_Exercise objective_. Rewrite the material below, changing each occurrence of "screenshot" to "screen capture" and leaving every other character as it is.

▼▼▼

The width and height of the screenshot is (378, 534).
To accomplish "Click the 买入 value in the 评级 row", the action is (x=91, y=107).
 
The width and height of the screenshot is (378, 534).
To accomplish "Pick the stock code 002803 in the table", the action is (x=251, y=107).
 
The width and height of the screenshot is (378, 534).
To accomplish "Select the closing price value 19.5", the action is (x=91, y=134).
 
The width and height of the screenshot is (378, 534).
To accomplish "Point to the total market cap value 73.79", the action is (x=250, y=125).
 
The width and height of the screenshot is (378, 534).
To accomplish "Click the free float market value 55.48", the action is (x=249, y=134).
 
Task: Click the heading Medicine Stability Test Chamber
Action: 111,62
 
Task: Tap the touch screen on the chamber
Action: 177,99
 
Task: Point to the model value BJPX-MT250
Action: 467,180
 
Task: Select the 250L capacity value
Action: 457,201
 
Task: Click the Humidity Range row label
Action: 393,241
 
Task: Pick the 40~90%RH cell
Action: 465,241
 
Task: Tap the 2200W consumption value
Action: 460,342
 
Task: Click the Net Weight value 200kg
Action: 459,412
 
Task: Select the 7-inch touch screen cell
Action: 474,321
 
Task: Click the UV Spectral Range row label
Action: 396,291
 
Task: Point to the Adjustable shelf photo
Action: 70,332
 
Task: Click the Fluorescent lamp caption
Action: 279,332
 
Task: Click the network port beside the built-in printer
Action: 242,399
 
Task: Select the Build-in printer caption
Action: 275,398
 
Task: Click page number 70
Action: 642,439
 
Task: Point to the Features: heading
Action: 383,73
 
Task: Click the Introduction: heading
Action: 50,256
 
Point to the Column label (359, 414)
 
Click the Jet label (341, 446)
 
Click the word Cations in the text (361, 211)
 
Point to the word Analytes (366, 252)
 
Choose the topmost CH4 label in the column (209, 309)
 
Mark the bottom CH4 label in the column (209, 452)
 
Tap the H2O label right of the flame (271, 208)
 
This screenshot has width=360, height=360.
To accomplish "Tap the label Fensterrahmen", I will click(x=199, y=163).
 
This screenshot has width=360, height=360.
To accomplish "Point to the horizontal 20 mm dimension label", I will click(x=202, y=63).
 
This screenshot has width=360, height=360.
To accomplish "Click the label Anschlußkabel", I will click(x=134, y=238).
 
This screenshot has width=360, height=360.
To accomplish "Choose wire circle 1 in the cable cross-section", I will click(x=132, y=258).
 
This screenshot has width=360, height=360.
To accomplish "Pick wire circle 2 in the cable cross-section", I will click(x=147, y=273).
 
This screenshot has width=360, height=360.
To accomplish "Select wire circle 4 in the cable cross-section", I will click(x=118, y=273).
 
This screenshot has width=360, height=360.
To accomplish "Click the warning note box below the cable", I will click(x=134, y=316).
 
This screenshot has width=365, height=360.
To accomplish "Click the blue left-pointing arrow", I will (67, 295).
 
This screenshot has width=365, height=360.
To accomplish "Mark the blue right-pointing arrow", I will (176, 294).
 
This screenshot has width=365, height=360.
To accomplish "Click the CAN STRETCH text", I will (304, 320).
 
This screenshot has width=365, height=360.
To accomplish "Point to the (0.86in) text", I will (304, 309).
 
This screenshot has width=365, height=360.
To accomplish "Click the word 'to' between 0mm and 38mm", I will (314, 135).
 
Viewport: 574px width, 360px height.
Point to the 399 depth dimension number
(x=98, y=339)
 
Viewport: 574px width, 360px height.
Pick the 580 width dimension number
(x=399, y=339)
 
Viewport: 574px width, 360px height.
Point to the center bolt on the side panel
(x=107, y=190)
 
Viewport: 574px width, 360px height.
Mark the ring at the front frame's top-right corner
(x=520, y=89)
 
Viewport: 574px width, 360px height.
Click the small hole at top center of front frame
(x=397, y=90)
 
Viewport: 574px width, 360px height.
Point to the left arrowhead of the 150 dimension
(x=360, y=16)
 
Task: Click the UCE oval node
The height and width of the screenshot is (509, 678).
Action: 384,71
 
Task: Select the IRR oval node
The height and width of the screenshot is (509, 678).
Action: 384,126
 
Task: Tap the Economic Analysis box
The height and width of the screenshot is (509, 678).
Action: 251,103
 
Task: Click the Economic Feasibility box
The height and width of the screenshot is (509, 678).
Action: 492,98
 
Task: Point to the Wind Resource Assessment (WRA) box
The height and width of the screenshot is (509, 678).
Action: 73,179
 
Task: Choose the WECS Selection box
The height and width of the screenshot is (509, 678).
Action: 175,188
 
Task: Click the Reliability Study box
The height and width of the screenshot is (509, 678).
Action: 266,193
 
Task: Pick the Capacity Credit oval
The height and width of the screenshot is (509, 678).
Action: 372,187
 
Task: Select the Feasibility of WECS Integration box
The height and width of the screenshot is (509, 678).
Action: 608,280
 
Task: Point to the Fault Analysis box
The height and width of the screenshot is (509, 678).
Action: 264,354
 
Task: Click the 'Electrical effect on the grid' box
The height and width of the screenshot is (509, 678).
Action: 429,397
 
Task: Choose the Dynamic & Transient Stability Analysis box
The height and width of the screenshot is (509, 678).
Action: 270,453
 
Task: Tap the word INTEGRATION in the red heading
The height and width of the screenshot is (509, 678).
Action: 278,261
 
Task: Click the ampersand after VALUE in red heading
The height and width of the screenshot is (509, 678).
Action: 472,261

▲▲▲

_Solution to this problem_.
The width and height of the screen capture is (378, 534).
To accomplish "Click the 买入 value in the 评级 row", the action is (x=91, y=107).
 
The width and height of the screen capture is (378, 534).
To accomplish "Pick the stock code 002803 in the table", the action is (x=251, y=107).
 
The width and height of the screen capture is (378, 534).
To accomplish "Select the closing price value 19.5", the action is (x=91, y=134).
 
The width and height of the screen capture is (378, 534).
To accomplish "Point to the total market cap value 73.79", the action is (x=250, y=125).
 
The width and height of the screen capture is (378, 534).
To accomplish "Click the free float market value 55.48", the action is (x=249, y=134).
 
Task: Click the heading Medicine Stability Test Chamber
Action: 111,62
 
Task: Tap the touch screen on the chamber
Action: 177,99
 
Task: Point to the model value BJPX-MT250
Action: 467,180
 
Task: Select the 250L capacity value
Action: 457,201
 
Task: Click the Humidity Range row label
Action: 393,241
 
Task: Pick the 40~90%RH cell
Action: 465,241
 
Task: Tap the 2200W consumption value
Action: 460,342
 
Task: Click the Net Weight value 200kg
Action: 459,412
 
Task: Select the 7-inch touch screen cell
Action: 474,321
 
Task: Click the UV Spectral Range row label
Action: 396,291
 
Task: Point to the Adjustable shelf photo
Action: 70,332
 
Task: Click the Fluorescent lamp caption
Action: 279,332
 
Task: Click the network port beside the built-in printer
Action: 242,399
 
Task: Select the Build-in printer caption
Action: 275,398
 
Task: Click page number 70
Action: 642,439
 
Task: Point to the Features: heading
Action: 383,73
 
Task: Click the Introduction: heading
Action: 50,256
 
Point to the Column label (359, 414)
 
Click the Jet label (341, 446)
 
Click the word Cations in the text (361, 211)
 
Point to the word Analytes (366, 252)
 
Choose the topmost CH4 label in the column (209, 309)
 
Mark the bottom CH4 label in the column (209, 452)
 
Tap the H2O label right of the flame (271, 208)
 
This screen capture has width=360, height=360.
To accomplish "Tap the label Fensterrahmen", I will click(x=199, y=163).
 
This screen capture has width=360, height=360.
To accomplish "Point to the horizontal 20 mm dimension label", I will click(x=202, y=63).
 
This screen capture has width=360, height=360.
To accomplish "Click the label Anschlußkabel", I will click(x=134, y=238).
 
This screen capture has width=360, height=360.
To accomplish "Choose wire circle 1 in the cable cross-section", I will click(x=132, y=258).
 
This screen capture has width=360, height=360.
To accomplish "Pick wire circle 2 in the cable cross-section", I will click(x=147, y=273).
 
This screen capture has width=360, height=360.
To accomplish "Select wire circle 4 in the cable cross-section", I will click(x=118, y=273).
 
This screen capture has width=360, height=360.
To accomplish "Click the warning note box below the cable", I will click(x=134, y=316).
 
This screen capture has width=365, height=360.
To accomplish "Click the blue left-pointing arrow", I will (67, 295).
 
This screen capture has width=365, height=360.
To accomplish "Mark the blue right-pointing arrow", I will (176, 294).
 
This screen capture has width=365, height=360.
To accomplish "Click the CAN STRETCH text", I will (304, 320).
 
This screen capture has width=365, height=360.
To accomplish "Point to the (0.86in) text", I will (304, 309).
 
This screen capture has width=365, height=360.
To accomplish "Click the word 'to' between 0mm and 38mm", I will (314, 135).
 
Viewport: 574px width, 360px height.
Point to the 399 depth dimension number
(x=98, y=339)
 
Viewport: 574px width, 360px height.
Pick the 580 width dimension number
(x=399, y=339)
 
Viewport: 574px width, 360px height.
Point to the center bolt on the side panel
(x=107, y=190)
 
Viewport: 574px width, 360px height.
Mark the ring at the front frame's top-right corner
(x=520, y=89)
 
Viewport: 574px width, 360px height.
Click the small hole at top center of front frame
(x=397, y=90)
 
Viewport: 574px width, 360px height.
Point to the left arrowhead of the 150 dimension
(x=360, y=16)
 
Task: Click the UCE oval node
The height and width of the screen capture is (509, 678).
Action: 384,71
 
Task: Select the IRR oval node
The height and width of the screen capture is (509, 678).
Action: 384,126
 
Task: Tap the Economic Analysis box
The height and width of the screen capture is (509, 678).
Action: 251,103
 
Task: Click the Economic Feasibility box
The height and width of the screen capture is (509, 678).
Action: 492,98
 
Task: Point to the Wind Resource Assessment (WRA) box
The height and width of the screen capture is (509, 678).
Action: 73,179
 
Task: Choose the WECS Selection box
The height and width of the screen capture is (509, 678).
Action: 175,188
 
Task: Click the Reliability Study box
The height and width of the screen capture is (509, 678).
Action: 266,193
 
Task: Pick the Capacity Credit oval
The height and width of the screen capture is (509, 678).
Action: 372,187
 
Task: Select the Feasibility of WECS Integration box
The height and width of the screen capture is (509, 678).
Action: 608,280
 
Task: Point to the Fault Analysis box
The height and width of the screen capture is (509, 678).
Action: 264,354
 
Task: Click the 'Electrical effect on the grid' box
The height and width of the screen capture is (509, 678).
Action: 429,397
 
Task: Choose the Dynamic & Transient Stability Analysis box
The height and width of the screen capture is (509, 678).
Action: 270,453
 
Task: Tap the word INTEGRATION in the red heading
The height and width of the screen capture is (509, 678).
Action: 278,261
 
Task: Click the ampersand after VALUE in red heading
The height and width of the screen capture is (509, 678).
Action: 472,261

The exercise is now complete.